Ah, I knew about that, but it totally slipped my mind. Regardless, there were loopholes, like jewelry. Maybe a bitcoin ban would just mean art like NFTs become suddenly popular.
The loophole gold did lose quite a bit of it's value as a result though, looking at a CPI adjusted price chart gold went from a high of $692 an ounce in 1934 to a low of $246 in 1970 culminating in the end of the gold standard, and then to $2200 by 1980 following repeals.
Another chicken little claiming the Big Bad Fed is going to pressure Congress into outlawing bitcoin. The most open economy in the world is going to outlaw bitcoin? To what end? What are they going to outlaw next? Outlaw gold? Silver? Platinum?

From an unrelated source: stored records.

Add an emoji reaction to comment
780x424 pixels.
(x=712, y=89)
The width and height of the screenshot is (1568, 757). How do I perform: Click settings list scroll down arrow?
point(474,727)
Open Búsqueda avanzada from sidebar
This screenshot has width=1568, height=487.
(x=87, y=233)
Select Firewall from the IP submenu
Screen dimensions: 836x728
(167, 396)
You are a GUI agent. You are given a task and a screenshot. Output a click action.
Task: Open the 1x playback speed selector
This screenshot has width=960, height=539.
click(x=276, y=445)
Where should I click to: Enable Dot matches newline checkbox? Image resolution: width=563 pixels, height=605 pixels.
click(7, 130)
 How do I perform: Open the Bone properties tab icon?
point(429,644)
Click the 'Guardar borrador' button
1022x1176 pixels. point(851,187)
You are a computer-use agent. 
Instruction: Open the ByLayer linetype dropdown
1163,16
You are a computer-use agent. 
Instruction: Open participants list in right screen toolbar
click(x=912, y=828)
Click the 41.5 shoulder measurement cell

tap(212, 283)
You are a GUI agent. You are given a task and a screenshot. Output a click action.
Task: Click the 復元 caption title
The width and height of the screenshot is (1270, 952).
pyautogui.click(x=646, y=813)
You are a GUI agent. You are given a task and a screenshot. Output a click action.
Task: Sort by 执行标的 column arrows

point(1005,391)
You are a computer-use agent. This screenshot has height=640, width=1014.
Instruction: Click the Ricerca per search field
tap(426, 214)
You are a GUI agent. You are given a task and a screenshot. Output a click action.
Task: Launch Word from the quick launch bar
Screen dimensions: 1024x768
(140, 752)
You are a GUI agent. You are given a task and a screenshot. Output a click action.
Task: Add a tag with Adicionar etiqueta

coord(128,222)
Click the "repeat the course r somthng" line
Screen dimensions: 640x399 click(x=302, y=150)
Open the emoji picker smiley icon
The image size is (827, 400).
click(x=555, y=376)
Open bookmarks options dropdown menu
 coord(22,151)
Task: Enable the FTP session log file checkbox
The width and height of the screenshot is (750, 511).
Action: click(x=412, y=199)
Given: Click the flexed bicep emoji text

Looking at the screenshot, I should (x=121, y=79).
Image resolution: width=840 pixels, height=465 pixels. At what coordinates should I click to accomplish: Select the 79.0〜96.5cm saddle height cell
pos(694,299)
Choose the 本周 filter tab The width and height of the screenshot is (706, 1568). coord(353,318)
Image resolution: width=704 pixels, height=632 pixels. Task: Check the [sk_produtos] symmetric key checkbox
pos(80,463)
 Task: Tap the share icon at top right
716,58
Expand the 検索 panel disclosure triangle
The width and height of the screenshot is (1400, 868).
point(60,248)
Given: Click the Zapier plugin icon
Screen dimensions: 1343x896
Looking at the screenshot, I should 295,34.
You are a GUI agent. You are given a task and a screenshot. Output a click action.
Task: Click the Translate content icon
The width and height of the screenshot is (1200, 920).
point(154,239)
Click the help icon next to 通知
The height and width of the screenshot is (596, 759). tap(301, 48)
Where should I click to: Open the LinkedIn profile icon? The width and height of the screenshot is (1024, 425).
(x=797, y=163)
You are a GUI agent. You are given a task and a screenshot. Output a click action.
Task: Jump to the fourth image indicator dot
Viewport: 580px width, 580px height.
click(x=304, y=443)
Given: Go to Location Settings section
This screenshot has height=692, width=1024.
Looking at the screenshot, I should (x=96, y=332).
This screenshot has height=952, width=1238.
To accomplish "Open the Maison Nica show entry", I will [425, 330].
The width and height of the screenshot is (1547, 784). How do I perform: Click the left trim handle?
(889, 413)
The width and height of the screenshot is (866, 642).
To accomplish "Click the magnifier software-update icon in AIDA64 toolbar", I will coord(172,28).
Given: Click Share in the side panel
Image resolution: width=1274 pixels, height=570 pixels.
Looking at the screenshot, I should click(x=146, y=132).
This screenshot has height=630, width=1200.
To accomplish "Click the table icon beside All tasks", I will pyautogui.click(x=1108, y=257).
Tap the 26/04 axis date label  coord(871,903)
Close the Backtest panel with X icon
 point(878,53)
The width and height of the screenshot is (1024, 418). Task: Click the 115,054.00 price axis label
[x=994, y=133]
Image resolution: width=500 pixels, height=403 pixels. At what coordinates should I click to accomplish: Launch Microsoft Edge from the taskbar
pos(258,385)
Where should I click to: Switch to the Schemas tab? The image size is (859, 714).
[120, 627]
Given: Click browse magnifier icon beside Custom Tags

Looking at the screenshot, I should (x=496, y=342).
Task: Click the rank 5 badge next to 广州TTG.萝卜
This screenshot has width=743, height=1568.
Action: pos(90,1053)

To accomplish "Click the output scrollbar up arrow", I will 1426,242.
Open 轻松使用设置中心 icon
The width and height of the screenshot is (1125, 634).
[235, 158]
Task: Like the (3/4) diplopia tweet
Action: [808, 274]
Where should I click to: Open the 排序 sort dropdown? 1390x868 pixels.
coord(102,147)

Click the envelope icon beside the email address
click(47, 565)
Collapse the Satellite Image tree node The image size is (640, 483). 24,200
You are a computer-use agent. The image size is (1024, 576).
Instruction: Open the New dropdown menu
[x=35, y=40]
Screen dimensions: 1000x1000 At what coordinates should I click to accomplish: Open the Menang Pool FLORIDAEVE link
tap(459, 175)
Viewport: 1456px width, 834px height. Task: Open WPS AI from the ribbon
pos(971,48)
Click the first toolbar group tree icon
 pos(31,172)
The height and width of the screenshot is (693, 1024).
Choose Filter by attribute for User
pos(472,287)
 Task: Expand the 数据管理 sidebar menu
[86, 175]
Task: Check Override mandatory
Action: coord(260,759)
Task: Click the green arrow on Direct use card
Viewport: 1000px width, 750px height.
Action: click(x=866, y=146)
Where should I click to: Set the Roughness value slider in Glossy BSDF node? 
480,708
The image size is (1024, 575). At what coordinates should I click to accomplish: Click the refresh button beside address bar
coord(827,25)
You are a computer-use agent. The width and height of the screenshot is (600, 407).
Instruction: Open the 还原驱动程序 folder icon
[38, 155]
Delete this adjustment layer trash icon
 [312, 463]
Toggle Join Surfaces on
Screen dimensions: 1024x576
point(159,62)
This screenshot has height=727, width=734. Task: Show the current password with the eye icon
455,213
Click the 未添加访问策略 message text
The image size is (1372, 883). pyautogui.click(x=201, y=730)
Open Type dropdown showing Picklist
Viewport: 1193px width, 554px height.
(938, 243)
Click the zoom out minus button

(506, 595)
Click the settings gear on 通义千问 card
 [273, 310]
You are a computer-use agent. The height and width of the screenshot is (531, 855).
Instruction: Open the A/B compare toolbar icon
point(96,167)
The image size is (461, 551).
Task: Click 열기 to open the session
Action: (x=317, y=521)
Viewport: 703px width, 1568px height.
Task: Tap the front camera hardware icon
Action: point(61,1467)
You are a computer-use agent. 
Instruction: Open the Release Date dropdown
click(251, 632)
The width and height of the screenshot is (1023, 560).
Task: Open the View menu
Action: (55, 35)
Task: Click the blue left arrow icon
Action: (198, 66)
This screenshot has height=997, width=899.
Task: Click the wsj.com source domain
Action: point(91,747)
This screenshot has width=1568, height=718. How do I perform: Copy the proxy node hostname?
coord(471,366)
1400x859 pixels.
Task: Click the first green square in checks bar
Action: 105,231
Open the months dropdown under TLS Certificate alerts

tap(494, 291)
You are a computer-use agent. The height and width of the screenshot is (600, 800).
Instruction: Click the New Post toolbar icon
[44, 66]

Everyone calls bitcoin a currency. I don't think of it that way. I think of it as digital gold and should be treated the same way as you'd treat gold from an investment standpoint. The fact that Tesla takes bitcoin as payment is simply a novelty of our time.
Highly doubtful. Code is free speech, and the ability to run whatever software one wishes is the expression of that free speech.
Where they do have the power is regulations regarding (legacy) financial industry. Given the interest in magic internet money from institutional investors and wall street, I think the moment where it would be acceptable to block fiat->cryptocurrency transactions has passed, and would now offer a systemic problem for big finance today.
> Highly doubtful. Code is free speech, and the ability to run whatever software one wishes is the expression of that free speech.
Yeah, that's not how the law works. There are regulations about what software you can run with software-defined radios, since the FCC regulates radio emissions and SDR allows you to potentially violate those regulations. Free speech is not going to be a defense here that will win you victory in the courts.